Confirmation gates (when --yes is not passed):

  1. Preview — prints the exact paths that will be removed and lists every category of file that will not be touched (including local agent installations). Press y to advance, anything else to abort.
  2. Typed phrase — type the exact string the preview tells you to:
  3. --scope=local: type DESTROY.
  4. --scope=remote / --scope=all: type DESTROY <branch>@<remote-fragment>, where the fragment is the last two path segments of the remote URL (e.g. DESTROY main@chrisleekr/agentsync-vault). This forces you to read the remote URL off the preview before you can confirm.
  5. Final y/n — last chance.
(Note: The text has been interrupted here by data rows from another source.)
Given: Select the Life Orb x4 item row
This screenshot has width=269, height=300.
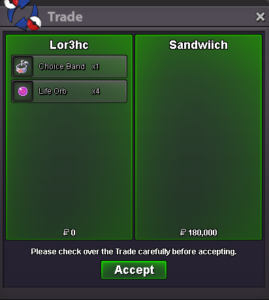Looking at the screenshot, I should (69, 91).
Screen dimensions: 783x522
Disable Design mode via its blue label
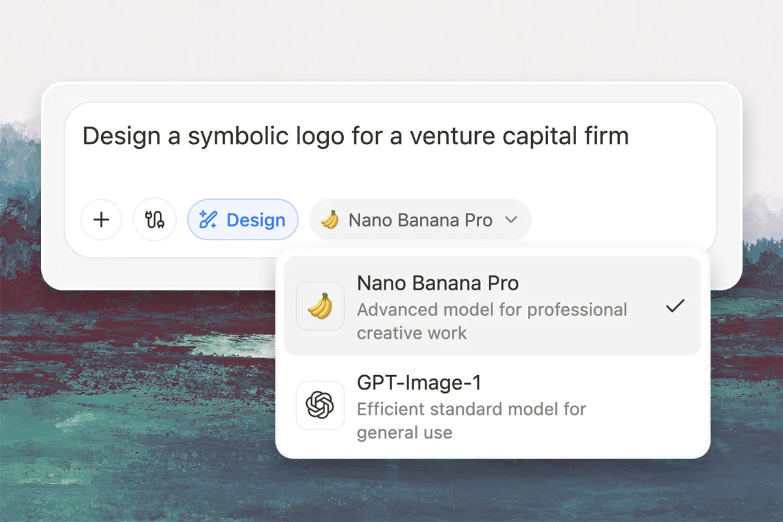(x=256, y=221)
Anything other than y aborts.

Outcome:

Scope After destroy
local ~/.config/agentsync/vault/ (or %APPDATA%/agentsync/vault/ on Windows) is gone. ~/.config/agentsync/key.txt, the daemon, the remote, and every ~/.<agent>/ directory are unchanged. Re-init from the same remote restores the clone.
remote Remote branch has a new commit, destroy: clear vault content, that removes every previously-tracked file. Local vault dir keeps its .git/ history. Other machines that still have the data can git revert <sha> to recover.
all Both of the above. Remote is wiped first so a failed push does not leave you with a wiped local that cannot reach the remote.

Caveats:

  • Other recipients are affected by --scope=remote / --scope=all. Their next agentsync pull will see an empty vault and lose their agentsync.toml config — they will need to re-init.
  • The daemon stays running after a local destroy. Its next sync attempt will fail until re-init. Run agentsync daemon stop if you want it quiet in the meantime.
  • key.txt is preserved across every scope. Re-init from the same remote reuses the existing identity so you stay a recipient. Delete the key manually (rm ~/.config/agentsync/key.txt on Unix, or remove %APPDATA%/agentsync/key.txt on Windows) if you really need a key wipe.
  • Refuses to run in a non-TTY context without --yes, to protect against accidental destroys from piped scripts.

Exit codes

Code Meaning
0 Success.
1 Failure. Re-run only after addressing the printed cause. Some failures are not recoverable (a lost private key cannot be re-derived; a divergent vault must be reset or recloned).

Every command prints a one-line summary on success and an actionable error on failure. If neither is printed, the command was killed externally — a Gatekeeper SIGKILL on the unsigned macOS release binary is the most common case. To avoid it, install via bun install -g @chrisleekr/agentsync, or verify the binary first with gh attestation verify. See Operations → Verifying release binaries.